Mit der Omnibus-Reform verschiebt sich nicht nur ein Schwellenwert, sondern der gesamte Adressatenkreis der EU-Nachhaltigkeitsberichterstattung. Wie stark, darüber gehen die Schätzungen auseinander – und genau diese Zahl ist die schwierigste der ganzen Reform.
Vom Zwei-von-drei-Test zur kumulativen Schwelle
Bislang galt ein Unternehmen als berichtspflichtig, sobald es zwei von drei Größenmerkmalen überschritt: mehr als 250 Beschäftigte, mehr als 50 Millionen Euro Nettoumsatz oder mehr als 25 Millionen Euro Bilanzsumme. Dieser Zwei-von-drei-Test erfasste bislang alle großen Kapitalgesellschaften und Konzerne, unabhängig davon, welches der drei Kriterien im Einzelfall den Ausschlag gab. Die Omnibus-Richtlinie ersetzt dieses System durch eine einzige, kumulative Schwelle: Nur wer sowohl mehr als 1.000 Mitarbeitende als auch mehr als 450 Millionen Euro Nettoumsatz aufweist, bleibt künftig verpflichtet. Ein Unternehmen mit 900 Beschäftigten und 600 Millionen Euro Umsatz fiele demnach ebenso aus dem Anwendungsbereich wie eines mit 1.200 Beschäftigten und 300 Millionen Euro Umsatz.

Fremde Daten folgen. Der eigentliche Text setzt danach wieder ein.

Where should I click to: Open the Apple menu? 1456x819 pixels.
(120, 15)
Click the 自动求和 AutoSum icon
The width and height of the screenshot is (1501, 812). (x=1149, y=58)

Zwei Schätzungen, eine Größenordnung Unterschied
Wie viele Unternehmen das in Deutschland konkret betrifft, hängt davon ab, wen man fragt. Nach Verbandsschätzungen, auf die sich eine Steuerberatungskanzlei beruft, waren hierzulande zuletzt rund 15.000 Unternehmen berichtspflichtig: Nach der Reform dürften es je nach Berechnungsgrundlage nur noch zwischen 1.500 und knapp 3.900 sein. Eine Wirtschaftsprüfungs- und Steuerberatungsgesellschaft kommt zu einem deutlich schärferen Bild: Sie geht davon aus, dass weniger als fünf Prozent der bisher verpflichteten Unternehmen berichtspflichtig bleiben, sodass bundesweit am Ende weniger als 500 Unternehmen und Konzerne übrig blieben. Wie groß die Spanne zwischen diesen Einschätzungen ausfällt, zeigt, wie schwer sich der neue Adressatenkreis vorab exakt beziffern lässt, solange die deutsche Umsetzung noch nicht abgeschlossen ist. EU-weit rechnet man mit einem Rückgang der Berichtspflichtigen um rund 80 Prozent gegenüber dem bisherigen Kreis.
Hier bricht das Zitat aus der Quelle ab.